Something has to change here…
Time to Spitball Some Pros & Cons Baby
✅ Potential Pros
The rural argument - increased healthcare accessibility - Regional & remote areas are in trouble. Increasingly struggling to attract the health workforce they need. Waiting weeks or needing to travel crazy distances. This could help with that
One of use case help - For things like scripts, doctors’ certificates, or even referrals, this same-day affordable service could help a hell of a lot of Aussies
It might make people value “real” healthcare - Sometimes, you have to try other options to appreciate what you have or understand what quality is. This “one off” shop might not be for everyone and see “proper” care providers come out on top
Reducing some of the admin burden - GP and health clinics are riddled with the endless admin. If this can be taken off the hands of clinicians, clinic owners & patients or streamlined, that could be a big win and free up resources
Redistribution - Services like this could potentially help with getting basic services to where they are most needed. Helping vulnerable demographics, remote and rural individuals and those too ill to leave home access care
Streamlining services - Healthcare is pretty darn inefficient. If you can get things in one place, and delivered - that’s going to save a lot of people time, money and stress. *If executed well
Providing (potentially) more stable and flexible employment options for clinicians - The flexibility and stability component of being a doctor can be challenging. If this works, it could help with that
Might it actually get the gov into gear? - I know it’s optimistic, but maybe, just maybe this will government sit up, pay attention and act to help put in stopgaps. But - even then, I’m not sure how long it will take to save this Titanic.
❌ Some things that are a wee bit concerning
Lack of continuity of care & Medical Context - Pretty obvious. Without context, and continued medical care, we miss the chance for proper comprehensive healthcare, monitoring of conditions and treatment, and general checkups. Which can be pretty dangerous
Opportunities for abuse - It’s easy to emit information when you’re meeting a doctor for the first time. And could lead to the wrong medications, prescriptions and other things which fall through the cracks
The devaluing of doctors’ time and expertise - This isn’t isolated to this particular play, but the inherent value of anything is always what someone is willing to pay. And people in Aus have grown accustomed to not paying (or much) for healthcare. This does potentiate that trend
Use of data and privacy - This one, is probably the most intriguing and complex conundrum in this case. Given Woolies and its many brands collect endless data points which are then used for targeted advertising, how and where will they draw the line?

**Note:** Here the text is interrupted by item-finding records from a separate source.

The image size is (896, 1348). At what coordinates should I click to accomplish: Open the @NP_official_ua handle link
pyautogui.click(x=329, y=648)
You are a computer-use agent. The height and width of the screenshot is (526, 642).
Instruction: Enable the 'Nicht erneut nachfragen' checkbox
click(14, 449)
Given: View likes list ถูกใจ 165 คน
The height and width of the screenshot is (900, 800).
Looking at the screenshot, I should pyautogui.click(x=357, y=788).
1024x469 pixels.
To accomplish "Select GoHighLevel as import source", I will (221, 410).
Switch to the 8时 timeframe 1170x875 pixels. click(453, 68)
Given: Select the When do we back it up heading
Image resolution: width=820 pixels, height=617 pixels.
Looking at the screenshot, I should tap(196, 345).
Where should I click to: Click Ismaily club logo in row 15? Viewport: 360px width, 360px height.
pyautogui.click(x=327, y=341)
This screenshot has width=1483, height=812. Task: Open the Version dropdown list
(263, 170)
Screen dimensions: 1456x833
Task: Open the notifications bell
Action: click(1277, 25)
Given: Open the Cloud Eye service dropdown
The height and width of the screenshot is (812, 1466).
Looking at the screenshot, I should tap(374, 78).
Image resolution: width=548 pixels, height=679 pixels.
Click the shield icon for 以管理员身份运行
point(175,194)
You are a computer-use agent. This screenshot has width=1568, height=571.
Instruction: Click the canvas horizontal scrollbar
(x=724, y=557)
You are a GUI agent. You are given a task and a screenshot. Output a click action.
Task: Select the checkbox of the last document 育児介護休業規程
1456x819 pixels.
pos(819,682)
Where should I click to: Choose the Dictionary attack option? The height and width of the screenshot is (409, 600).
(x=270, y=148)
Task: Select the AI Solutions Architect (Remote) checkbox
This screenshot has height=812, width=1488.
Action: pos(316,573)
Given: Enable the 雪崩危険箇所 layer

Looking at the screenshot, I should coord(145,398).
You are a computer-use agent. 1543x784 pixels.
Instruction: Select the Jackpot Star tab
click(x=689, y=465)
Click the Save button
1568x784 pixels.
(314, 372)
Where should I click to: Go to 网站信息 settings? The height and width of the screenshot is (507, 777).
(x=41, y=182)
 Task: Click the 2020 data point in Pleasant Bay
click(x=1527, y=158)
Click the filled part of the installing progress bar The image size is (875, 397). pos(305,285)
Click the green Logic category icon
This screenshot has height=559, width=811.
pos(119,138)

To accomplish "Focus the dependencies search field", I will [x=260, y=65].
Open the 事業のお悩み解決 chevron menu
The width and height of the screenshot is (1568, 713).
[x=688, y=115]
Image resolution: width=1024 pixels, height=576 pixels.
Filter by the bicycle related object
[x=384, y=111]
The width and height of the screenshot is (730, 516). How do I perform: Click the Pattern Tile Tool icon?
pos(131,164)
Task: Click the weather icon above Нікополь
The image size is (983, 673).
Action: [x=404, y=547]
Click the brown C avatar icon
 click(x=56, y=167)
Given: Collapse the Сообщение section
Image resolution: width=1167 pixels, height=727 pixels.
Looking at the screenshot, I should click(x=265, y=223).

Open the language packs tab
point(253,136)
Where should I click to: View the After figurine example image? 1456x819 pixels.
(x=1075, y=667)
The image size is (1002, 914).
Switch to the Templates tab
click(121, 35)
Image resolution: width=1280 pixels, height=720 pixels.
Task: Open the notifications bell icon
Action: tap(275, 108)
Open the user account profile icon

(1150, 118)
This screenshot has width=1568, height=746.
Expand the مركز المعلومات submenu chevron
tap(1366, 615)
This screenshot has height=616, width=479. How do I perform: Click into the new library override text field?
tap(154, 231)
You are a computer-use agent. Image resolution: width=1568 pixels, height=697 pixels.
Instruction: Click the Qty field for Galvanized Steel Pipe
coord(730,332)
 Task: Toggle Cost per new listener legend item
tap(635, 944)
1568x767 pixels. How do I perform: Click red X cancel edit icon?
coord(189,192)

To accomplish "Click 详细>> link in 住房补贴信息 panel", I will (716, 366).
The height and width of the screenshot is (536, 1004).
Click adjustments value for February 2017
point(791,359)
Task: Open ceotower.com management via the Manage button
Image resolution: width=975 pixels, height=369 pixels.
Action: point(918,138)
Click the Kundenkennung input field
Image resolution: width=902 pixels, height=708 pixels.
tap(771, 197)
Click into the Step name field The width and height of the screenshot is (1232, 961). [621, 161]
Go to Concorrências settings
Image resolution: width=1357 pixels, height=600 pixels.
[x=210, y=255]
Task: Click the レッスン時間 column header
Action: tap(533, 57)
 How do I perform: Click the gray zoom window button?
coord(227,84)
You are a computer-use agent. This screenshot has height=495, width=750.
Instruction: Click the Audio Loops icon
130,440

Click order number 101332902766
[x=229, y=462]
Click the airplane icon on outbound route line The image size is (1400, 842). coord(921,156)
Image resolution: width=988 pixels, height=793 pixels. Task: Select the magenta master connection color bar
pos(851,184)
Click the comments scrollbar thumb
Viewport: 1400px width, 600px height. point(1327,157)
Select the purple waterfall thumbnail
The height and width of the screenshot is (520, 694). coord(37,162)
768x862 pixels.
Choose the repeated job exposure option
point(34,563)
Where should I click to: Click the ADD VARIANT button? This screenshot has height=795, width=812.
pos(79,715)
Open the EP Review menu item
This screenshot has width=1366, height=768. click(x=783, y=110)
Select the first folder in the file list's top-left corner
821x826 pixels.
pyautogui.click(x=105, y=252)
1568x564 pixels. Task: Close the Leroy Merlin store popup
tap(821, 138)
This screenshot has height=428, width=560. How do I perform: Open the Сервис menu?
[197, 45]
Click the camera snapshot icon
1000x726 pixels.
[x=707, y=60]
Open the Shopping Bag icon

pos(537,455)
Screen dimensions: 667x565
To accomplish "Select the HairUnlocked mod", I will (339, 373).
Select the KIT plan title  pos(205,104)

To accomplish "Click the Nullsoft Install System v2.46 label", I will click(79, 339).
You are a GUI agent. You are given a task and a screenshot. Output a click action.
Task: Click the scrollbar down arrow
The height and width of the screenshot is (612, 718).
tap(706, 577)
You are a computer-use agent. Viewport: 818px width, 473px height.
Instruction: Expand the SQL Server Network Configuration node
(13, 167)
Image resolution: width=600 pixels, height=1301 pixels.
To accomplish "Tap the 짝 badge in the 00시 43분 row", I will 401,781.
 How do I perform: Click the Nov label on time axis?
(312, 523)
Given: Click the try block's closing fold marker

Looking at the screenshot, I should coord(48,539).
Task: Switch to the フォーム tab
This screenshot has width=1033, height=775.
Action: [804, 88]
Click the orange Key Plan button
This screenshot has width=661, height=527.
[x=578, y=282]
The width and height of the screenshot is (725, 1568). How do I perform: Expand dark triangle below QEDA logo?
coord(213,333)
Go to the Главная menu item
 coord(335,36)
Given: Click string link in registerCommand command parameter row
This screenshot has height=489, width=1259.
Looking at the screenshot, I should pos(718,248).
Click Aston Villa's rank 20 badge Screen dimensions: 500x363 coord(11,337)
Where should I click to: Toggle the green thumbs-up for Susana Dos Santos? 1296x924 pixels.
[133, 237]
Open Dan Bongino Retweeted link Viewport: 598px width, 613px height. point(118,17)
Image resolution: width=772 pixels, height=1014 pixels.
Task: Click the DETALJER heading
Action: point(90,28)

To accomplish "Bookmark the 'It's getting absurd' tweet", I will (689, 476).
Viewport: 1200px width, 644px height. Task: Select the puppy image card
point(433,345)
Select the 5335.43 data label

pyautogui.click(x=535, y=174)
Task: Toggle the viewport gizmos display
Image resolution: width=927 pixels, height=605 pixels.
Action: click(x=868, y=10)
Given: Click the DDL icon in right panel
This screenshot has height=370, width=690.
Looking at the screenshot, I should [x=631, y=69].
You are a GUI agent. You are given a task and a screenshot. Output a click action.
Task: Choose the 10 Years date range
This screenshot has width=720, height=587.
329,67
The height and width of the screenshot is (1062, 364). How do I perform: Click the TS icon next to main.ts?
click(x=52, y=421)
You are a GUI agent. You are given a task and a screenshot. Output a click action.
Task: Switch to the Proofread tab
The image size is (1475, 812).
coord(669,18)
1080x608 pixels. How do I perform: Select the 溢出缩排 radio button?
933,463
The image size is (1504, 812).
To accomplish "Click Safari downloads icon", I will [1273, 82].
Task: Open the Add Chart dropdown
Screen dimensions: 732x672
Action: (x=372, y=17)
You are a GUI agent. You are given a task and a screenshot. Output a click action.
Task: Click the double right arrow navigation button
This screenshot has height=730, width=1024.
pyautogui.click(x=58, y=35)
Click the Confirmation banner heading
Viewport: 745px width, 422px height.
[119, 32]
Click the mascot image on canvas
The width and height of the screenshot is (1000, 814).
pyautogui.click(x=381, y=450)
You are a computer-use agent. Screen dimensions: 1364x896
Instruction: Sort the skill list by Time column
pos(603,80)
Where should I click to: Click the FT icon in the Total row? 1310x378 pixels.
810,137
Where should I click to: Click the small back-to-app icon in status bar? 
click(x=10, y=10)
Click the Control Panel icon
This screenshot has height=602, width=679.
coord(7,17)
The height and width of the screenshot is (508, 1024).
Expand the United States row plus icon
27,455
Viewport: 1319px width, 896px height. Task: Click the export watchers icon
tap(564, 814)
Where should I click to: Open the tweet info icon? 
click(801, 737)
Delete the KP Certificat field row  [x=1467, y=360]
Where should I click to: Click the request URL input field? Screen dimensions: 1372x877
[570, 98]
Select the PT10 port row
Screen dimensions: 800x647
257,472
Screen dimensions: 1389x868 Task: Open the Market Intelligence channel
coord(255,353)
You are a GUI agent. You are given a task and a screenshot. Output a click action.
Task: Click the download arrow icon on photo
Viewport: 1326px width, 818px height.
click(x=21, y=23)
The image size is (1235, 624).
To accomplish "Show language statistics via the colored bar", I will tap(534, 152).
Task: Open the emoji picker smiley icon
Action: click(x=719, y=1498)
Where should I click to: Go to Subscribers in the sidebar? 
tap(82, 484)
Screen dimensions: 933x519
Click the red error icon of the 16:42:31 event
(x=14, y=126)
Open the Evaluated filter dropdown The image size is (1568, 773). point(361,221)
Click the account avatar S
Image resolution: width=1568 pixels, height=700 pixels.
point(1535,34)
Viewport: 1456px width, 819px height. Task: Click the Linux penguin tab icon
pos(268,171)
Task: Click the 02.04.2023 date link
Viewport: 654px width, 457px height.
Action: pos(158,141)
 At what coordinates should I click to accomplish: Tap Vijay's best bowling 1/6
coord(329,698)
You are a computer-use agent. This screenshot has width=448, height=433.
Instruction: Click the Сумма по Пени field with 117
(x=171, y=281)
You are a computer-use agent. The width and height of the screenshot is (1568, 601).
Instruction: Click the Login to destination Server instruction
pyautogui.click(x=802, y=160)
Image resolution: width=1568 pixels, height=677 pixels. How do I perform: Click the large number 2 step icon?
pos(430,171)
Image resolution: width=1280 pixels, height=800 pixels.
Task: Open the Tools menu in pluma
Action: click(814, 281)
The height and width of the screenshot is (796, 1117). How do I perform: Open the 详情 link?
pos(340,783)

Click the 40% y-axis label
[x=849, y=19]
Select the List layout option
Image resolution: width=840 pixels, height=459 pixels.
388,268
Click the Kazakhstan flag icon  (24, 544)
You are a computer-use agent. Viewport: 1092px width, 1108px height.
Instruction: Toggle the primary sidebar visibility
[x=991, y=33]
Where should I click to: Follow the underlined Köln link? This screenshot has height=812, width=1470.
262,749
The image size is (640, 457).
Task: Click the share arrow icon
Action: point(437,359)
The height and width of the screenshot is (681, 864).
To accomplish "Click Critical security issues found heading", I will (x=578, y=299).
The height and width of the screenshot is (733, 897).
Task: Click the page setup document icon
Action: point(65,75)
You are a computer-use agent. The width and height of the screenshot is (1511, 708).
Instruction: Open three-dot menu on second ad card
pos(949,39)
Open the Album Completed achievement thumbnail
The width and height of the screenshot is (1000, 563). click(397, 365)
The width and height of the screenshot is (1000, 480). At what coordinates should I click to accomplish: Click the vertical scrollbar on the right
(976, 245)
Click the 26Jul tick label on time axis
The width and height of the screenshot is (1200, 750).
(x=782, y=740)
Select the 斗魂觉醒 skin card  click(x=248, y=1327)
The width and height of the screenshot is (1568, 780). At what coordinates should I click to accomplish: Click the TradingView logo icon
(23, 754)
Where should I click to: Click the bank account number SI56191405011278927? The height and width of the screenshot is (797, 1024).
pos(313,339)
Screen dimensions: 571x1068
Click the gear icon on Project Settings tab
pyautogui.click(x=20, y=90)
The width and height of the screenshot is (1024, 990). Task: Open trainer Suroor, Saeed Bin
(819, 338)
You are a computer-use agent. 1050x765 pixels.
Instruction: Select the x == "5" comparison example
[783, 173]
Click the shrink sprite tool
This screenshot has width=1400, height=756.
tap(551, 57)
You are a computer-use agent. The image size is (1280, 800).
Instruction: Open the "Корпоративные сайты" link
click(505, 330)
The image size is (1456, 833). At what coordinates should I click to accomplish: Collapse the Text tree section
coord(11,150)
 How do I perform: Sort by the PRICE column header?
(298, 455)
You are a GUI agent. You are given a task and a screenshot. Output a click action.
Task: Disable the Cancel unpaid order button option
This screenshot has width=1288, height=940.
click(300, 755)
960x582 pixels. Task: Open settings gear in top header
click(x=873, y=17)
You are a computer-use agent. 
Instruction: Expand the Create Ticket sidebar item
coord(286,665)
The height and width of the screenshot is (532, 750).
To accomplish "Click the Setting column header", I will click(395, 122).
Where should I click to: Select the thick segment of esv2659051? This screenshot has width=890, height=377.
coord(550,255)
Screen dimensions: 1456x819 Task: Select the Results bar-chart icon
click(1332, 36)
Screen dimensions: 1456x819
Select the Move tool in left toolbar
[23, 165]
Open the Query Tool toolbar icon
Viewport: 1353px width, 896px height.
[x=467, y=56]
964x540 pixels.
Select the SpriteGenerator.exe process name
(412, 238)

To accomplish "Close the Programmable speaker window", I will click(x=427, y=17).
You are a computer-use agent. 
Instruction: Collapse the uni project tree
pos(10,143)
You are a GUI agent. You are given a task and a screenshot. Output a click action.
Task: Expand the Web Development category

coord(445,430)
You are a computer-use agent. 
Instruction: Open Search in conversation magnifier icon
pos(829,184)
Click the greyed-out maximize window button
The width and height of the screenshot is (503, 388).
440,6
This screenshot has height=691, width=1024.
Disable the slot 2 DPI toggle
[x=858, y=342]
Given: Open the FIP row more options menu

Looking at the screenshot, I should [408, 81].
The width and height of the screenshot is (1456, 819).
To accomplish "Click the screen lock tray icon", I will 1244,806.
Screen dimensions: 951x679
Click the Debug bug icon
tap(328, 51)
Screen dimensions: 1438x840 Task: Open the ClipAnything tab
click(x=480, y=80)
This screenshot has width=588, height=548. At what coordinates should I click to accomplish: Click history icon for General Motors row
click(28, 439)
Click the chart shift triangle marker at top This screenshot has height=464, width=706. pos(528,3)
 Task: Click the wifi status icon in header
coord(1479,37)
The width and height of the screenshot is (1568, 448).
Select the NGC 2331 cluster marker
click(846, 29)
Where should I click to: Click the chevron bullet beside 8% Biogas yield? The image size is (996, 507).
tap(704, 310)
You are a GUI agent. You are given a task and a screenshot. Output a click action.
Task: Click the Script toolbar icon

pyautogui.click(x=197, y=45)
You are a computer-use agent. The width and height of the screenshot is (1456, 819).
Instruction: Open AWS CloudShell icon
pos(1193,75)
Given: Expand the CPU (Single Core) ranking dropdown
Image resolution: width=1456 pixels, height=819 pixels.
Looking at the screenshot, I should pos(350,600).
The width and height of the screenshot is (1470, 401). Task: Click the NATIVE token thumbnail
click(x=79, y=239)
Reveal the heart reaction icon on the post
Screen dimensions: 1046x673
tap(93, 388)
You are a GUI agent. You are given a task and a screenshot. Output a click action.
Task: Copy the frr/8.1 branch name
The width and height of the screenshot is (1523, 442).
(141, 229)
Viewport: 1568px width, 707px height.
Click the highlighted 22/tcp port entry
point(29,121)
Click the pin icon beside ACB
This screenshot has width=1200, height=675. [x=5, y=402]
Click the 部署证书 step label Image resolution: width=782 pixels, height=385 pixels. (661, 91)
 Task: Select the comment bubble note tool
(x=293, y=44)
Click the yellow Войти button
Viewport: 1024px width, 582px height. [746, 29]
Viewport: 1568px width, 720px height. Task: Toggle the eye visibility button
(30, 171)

Potential conflict of interest and predatory behaviour
”With great power, comes great responsibility” ~ Master Yoda
But in all seriousness, with things like people’s health in their hands and lots of competing commercial interests (*cough* pokies, groceries, retail, pharmacy) it’s not hard to see how this could cross the line
And, it’s probably why the gov has prohibited big supermarkets from selling prescription drugs…
Anyway, to round off this rant
It’s easy to cast judgement, throw rocks, and point out problems. And look, I’m a littttle worried about the potential ethics. But, what are our other solutions?
Overall - I’m sticking to my OG comments. I sit in neither the “this is the only way” nor “this is terrible camp”. But instead, trying to look at it from a lens of practicality - where we live in a capitalistic and consumer-led society, with a crumbling public health system that no longer meets the needs of our country.
Also, I’m beyond curious about the domino effect it will no doubt have on other businesses, the government, and maybe even the industry at large.
After all - someone has to do something…
And if we wait for “perfect” action, we’ll all be waiting a bloody long time. And it will be far too late.
What do you think? Agree? Disagree? Very curious about your take on this!